Walsh still remembers the first time she saw Rodriguez play in Boca Raton, Fla., at a huge annual youth tournament that features the top players in the U.S. Walsh will be there again next week, regardless of whether the Nittany Lions advance to the national quarterfinals, and many of the current team members played in that tournament.

Walsh was watching a match that had current Nittany Lion freshman Mallory Weber on the Northern U.S. regional team facing the Costa Rican team when another midfielder caught her attention.

“There was this player in the middle of the midfield, and she was just better than anyone — by far,” Walsh said. “Then I realized she was 14 years old and physically she looked like she does now.”

Not long after, Rodriguez committed to Penn State, even though she never saw the campus. She and her family found pictures online, and Walsh made several videos of various events on campus.

By the time Rodriguez was playing in that tournament, she was already thinking she would be returning to the U.S. to play in college.

“Since I was a kid I wanted to come to the States, and play and study at the same time,” Rodriguez said. “I knew for sure I was going to come to the States, I just didn’t know what college. I took that step of faith.”

But eventually, there were snags.

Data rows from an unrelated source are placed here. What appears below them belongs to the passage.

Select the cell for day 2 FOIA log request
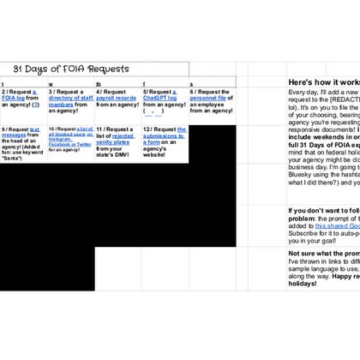coord(23,104)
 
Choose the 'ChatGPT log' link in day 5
coord(160,98)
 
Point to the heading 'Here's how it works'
coord(324,82)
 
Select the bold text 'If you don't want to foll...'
coord(324,209)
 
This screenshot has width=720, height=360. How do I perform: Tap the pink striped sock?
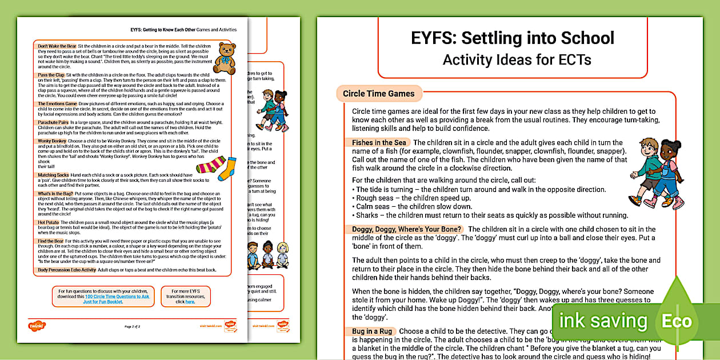pos(210,166)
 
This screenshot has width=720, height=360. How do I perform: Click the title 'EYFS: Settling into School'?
pos(512,38)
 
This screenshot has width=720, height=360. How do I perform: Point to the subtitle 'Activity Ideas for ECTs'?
pos(512,59)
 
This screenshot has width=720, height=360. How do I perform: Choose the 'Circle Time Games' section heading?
pos(379,94)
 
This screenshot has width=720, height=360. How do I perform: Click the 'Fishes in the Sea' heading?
pos(379,142)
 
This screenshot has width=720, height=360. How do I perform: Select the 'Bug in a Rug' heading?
pos(370,331)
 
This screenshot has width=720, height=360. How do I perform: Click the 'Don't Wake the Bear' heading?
pos(57,46)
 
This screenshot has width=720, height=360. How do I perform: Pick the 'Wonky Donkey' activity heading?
pos(52,141)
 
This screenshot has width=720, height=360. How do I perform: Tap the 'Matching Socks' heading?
pos(54,175)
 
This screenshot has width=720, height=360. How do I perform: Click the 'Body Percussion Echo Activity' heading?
pos(67,269)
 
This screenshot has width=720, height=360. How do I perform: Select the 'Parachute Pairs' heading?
pos(53,122)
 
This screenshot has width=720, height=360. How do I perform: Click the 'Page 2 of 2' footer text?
pos(132,326)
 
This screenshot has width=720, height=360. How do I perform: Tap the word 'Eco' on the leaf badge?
pos(677,321)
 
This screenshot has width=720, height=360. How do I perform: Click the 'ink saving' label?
pos(602,321)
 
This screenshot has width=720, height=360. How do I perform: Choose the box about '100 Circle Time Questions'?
pos(103,297)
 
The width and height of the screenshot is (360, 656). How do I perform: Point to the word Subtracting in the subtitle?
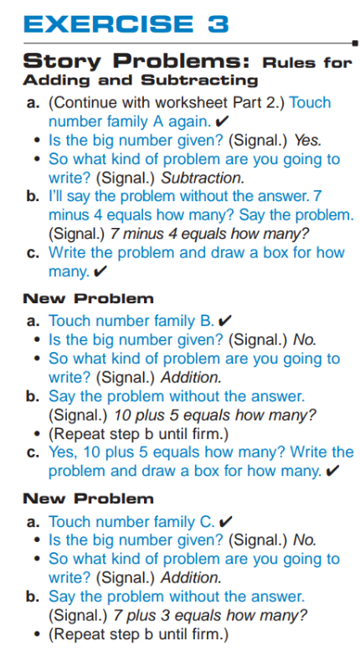(199, 80)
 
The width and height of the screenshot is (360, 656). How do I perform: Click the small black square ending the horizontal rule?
(355, 43)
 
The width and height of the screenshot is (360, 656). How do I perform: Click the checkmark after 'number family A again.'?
(221, 121)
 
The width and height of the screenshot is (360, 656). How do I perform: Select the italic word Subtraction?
(203, 178)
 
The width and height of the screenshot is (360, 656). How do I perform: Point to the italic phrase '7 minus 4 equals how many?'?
(209, 234)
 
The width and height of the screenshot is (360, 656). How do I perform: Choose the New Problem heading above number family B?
(88, 299)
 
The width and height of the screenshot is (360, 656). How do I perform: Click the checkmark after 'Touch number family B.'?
(225, 322)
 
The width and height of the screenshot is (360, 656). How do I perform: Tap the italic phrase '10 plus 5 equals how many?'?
(215, 416)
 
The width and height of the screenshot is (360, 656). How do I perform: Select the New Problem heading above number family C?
(88, 498)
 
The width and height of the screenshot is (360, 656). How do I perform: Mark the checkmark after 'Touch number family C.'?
(225, 522)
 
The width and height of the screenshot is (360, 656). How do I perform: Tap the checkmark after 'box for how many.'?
(332, 472)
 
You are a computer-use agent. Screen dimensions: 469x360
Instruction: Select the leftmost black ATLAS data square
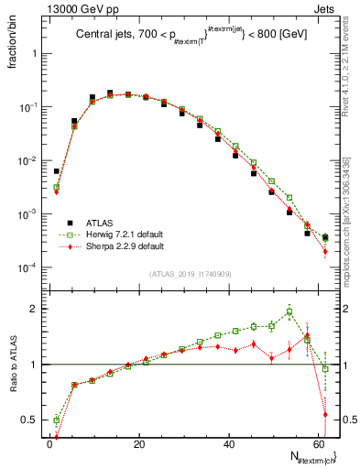(x=56, y=171)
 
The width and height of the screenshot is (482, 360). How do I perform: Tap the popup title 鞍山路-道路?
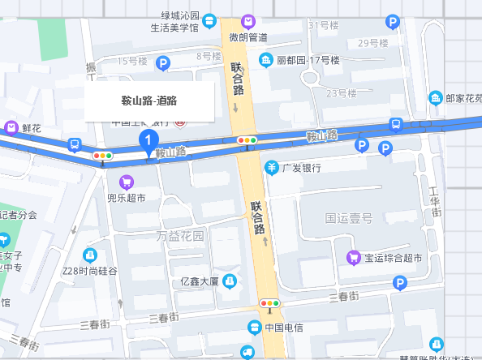click(x=149, y=101)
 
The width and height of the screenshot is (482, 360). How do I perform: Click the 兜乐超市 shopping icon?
click(x=126, y=182)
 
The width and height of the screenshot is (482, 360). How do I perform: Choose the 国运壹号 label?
click(x=348, y=218)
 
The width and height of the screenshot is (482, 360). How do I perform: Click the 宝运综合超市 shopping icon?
click(x=354, y=258)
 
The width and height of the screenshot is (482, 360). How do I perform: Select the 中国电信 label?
click(x=284, y=328)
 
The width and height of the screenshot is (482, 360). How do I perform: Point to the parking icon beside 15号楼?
click(x=163, y=62)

The typical story was about her classes, and whether they met the NCAA’s standards, but also there was a misunderstanding about Rodriguez’s age at first — Walsh thought she was a year older — and whether Walsh had contacted Rodriguez too early.

“From there things got better and worse all at the same time,” Walsh said. “It was a classic case of NCAA challenges, transcripts and just a series of events.”

Then came the waiting game, where days turned into weeks, and weeks turned into months. Rodriguez said her father had been depressed over the wait, and there was tension in her house over whether she would be leaving.

Walsh was also feeling it, and doing all she could to change things.

“She kept asking, ‘Should I be worried?’” Walsh said. “For months I said no, but as it got closer I said yes, and it was out of our hands. I contemplated flying to Indianapolis. I knew there was nothing I could do. I contemplated flying to Costa Rica, but it’s summertime. Nobody’s at work. It was the beginnings of an awful situation that would have led to her missing on an education.”

While her family had very little money to spare, they decided to take a chance. The deadline was nearing, practices were about to begin for the season and Rodriguez had to leave for America. She rolled the dice and bought a plane ticket.

“I thought my dream was not going to come true,” Rodriguez said. “I was just so frustrated.”

Late on a Friday afternoon, with her flight leaving on the following Sunday morning, the phone call she had anxiously been awaiting finally came – she was in.

“She can’t stop saying ‘Thank you,’” Walsh said. “I can’t stop thinking it should be the other way around.”

She says being away from home has been tough, and she doesn’t think her family will get to see her play here until next season, she hopes. But she at least has a place to be comfortable.

“Every time that I play soccer, its something I like so it’s something that keeps my mind on something that I like,” Rodriguez said. “It helps me to actually not think about home. It’s the only way for sure that I’ll have fun.”

It has been fun for the Nittany Lions, and worth all the toil and trouble to help Rodriguez chase her dream and get her education.

“I predict she will be a national player of the year before she graduates,” Walsh said. “She’s just in a different class.”